[[ DATA UNDER STUDY open ]]

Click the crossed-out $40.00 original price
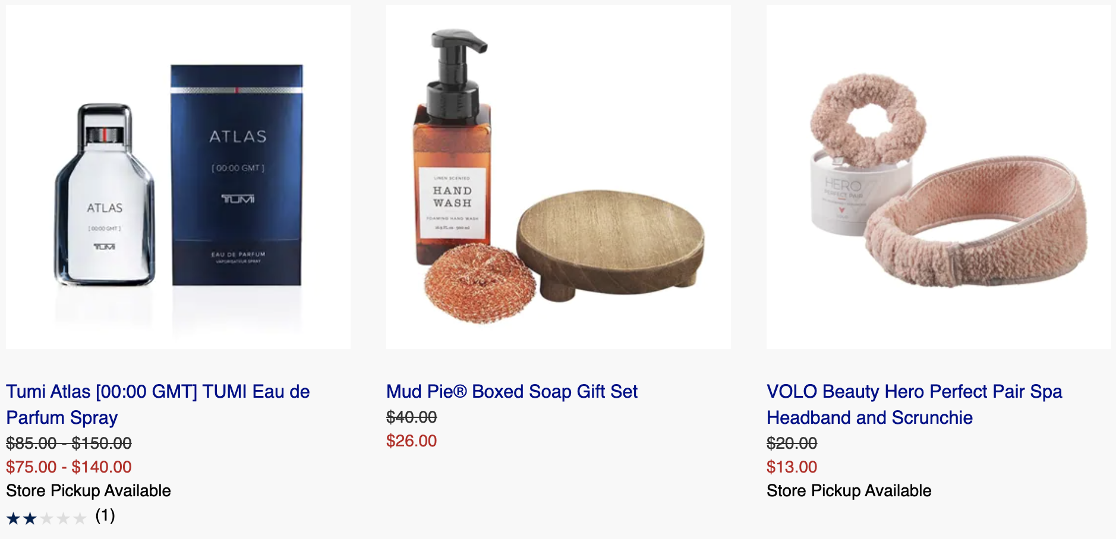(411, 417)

[[ DATA UNDER STUDY closed ]]
[[ DATA UNDER STUDY open ]]

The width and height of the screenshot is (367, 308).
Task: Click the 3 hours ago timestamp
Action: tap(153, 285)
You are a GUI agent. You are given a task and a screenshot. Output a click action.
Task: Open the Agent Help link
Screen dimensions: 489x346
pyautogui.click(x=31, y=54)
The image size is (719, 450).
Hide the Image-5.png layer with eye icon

[[ DATA UNDER STUDY closed ]]

**WHAT TO DO**
The expected answer is an exact copy of the lines above, beginning at the line with "Task: Open the Agent Help link" and ending at the line with "Hide the Image-5.png layer with eye icon", with both ends in.

**REPLY**
Task: Open the Agent Help link
Screen dimensions: 489x346
pyautogui.click(x=31, y=54)
The image size is (719, 450).
Hide the Image-5.png layer with eye icon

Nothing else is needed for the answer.